抗いし定め
7
十番隊から逃げ出すように飛び出した一護は今度こそルキアのいる場所に向かった。
「………。」
一護はルキアを助けなくてはならないと考えつつも、どうしても、先ほど見た銀色の髪と翡翠の瞳の彼の事を考えてしまっている。
会いたかった。
でも、会いたくはなかった。
会えば間違いなく自分が傷つく事に気づいていた。
だって、ここにいる冬獅郎は一護の知らない冬獅郎、愛している彼と同じ魂だが、それでも、彼女が知っている彼とは少し違う道を歩む人なのだ。
「変わってなかったな…。
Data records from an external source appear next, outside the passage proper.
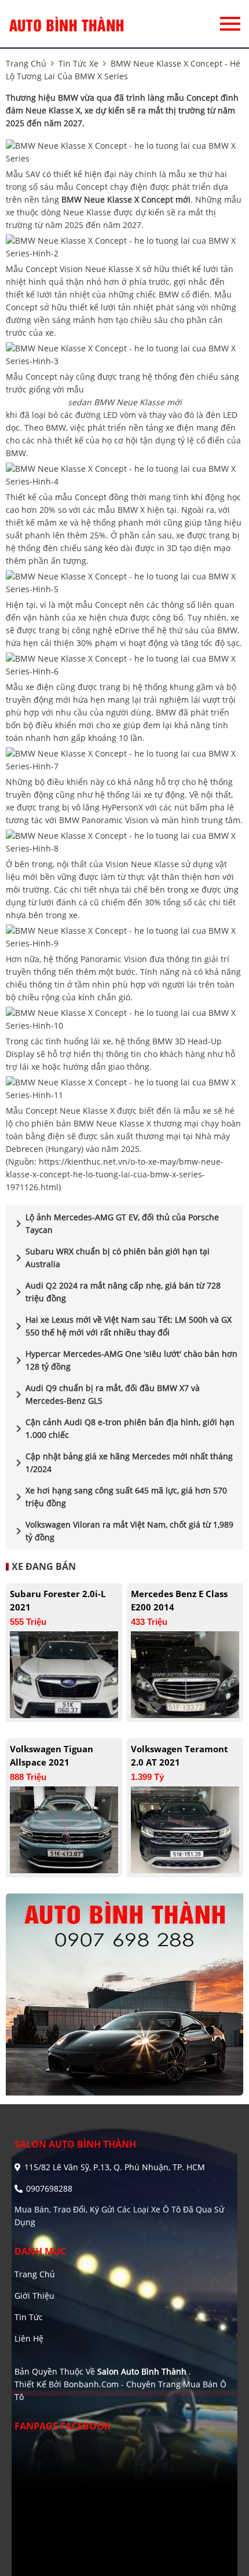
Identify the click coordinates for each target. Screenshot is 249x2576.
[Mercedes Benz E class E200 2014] (185, 1673)
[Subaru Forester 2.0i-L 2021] (64, 1673)
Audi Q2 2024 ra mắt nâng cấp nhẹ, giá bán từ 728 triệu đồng (116, 1292)
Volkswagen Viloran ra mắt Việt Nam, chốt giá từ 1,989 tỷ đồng (122, 1531)
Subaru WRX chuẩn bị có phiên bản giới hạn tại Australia (111, 1257)
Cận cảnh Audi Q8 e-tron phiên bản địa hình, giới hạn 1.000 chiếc (123, 1428)
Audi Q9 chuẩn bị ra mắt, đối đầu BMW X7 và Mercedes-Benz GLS (106, 1394)
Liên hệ (28, 2338)
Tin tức (28, 2316)
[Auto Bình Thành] (66, 24)
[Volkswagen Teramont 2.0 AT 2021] (185, 1828)
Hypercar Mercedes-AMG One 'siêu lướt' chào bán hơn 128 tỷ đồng (124, 1360)
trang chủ (26, 63)
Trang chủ (34, 2274)
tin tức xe (78, 63)
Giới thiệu (34, 2295)
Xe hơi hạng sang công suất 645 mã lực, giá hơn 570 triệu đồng (119, 1497)
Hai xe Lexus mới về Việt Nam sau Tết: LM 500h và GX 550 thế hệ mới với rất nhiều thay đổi (122, 1326)
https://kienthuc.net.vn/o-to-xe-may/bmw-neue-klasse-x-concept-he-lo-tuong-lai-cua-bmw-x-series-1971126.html (115, 1174)
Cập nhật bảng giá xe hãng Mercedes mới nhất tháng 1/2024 (122, 1462)
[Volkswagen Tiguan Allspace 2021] (64, 1828)
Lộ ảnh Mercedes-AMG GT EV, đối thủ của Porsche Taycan (115, 1223)
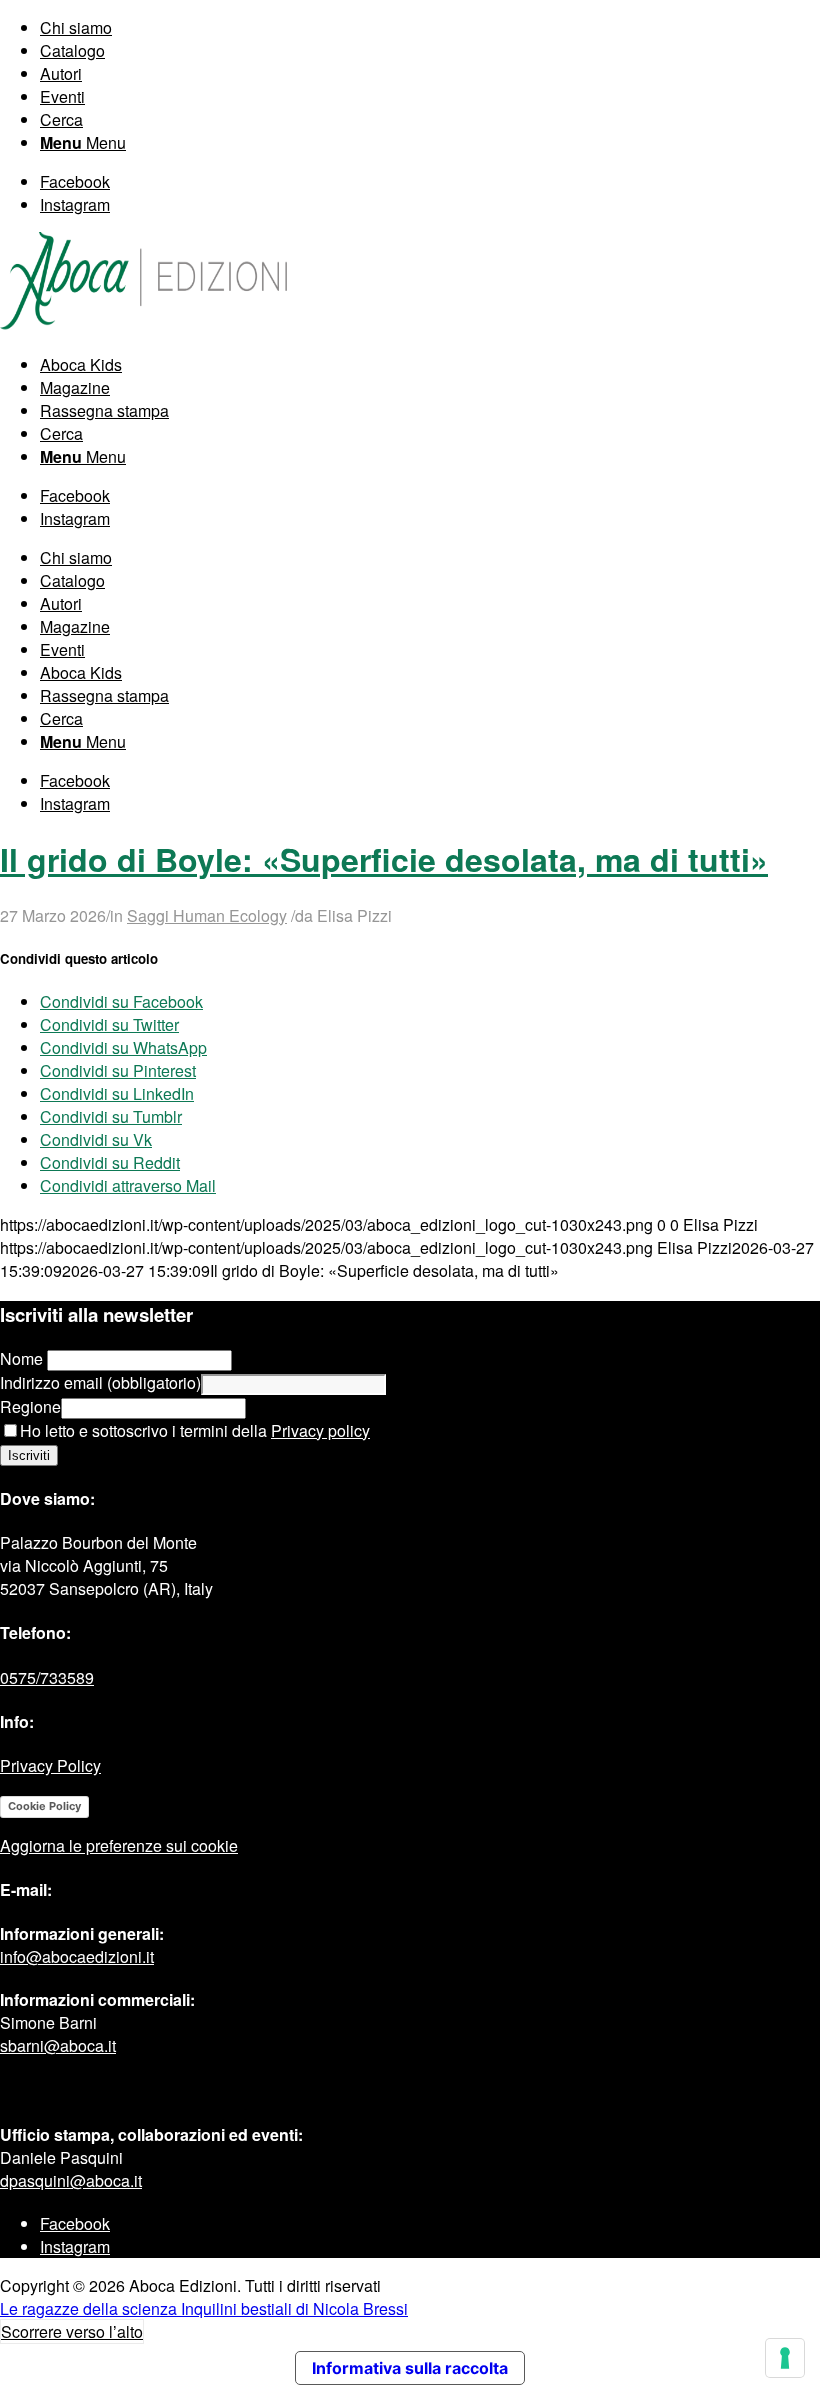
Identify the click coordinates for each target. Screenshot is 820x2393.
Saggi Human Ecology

」
幼い容姿とは相反した大人のような瞳。
一見冷たそうに見える表情から滲み出す、優しい心。
全てが変わりないが、ただ一つ違うとすれば彼は一護を知らない、彼女を愛していないのだ。
「冬…獅郎…。」
一護の瞳から涙がこぼれる。
彼女が思っているよりもずっと冬獅郎が覚えていない事に衝撃を受けていた。
「何で…何で……。」
あのぬくもりに触れたい。
あの声に己の名前を読んでほしい。
あの腕に抱かれたい。
あの瞳に自分を映してほしい。
「何で…覚えていないんだよ……。」
思っていたよりも自分は脆いのだと一護は気づかされた。
冬獅郎に会いたかった。
冬獅郎に会いたくなかった。
矛盾した気持ちを抱きながら彼女は進むしかなかった。
それが、たとえ茨の道だろうが何だろうが、彼女は進むしか道はなかった。
「うぎゃっ!」
「つ、強い…。」
「べぎゃっ!」
「……。」
無意識に死神たちを倒している事に深く考え事をしていた彼女が気づく事はなかった。そして、それはルキアの捕えられている場所にたどり着くまで続いていたそうな……。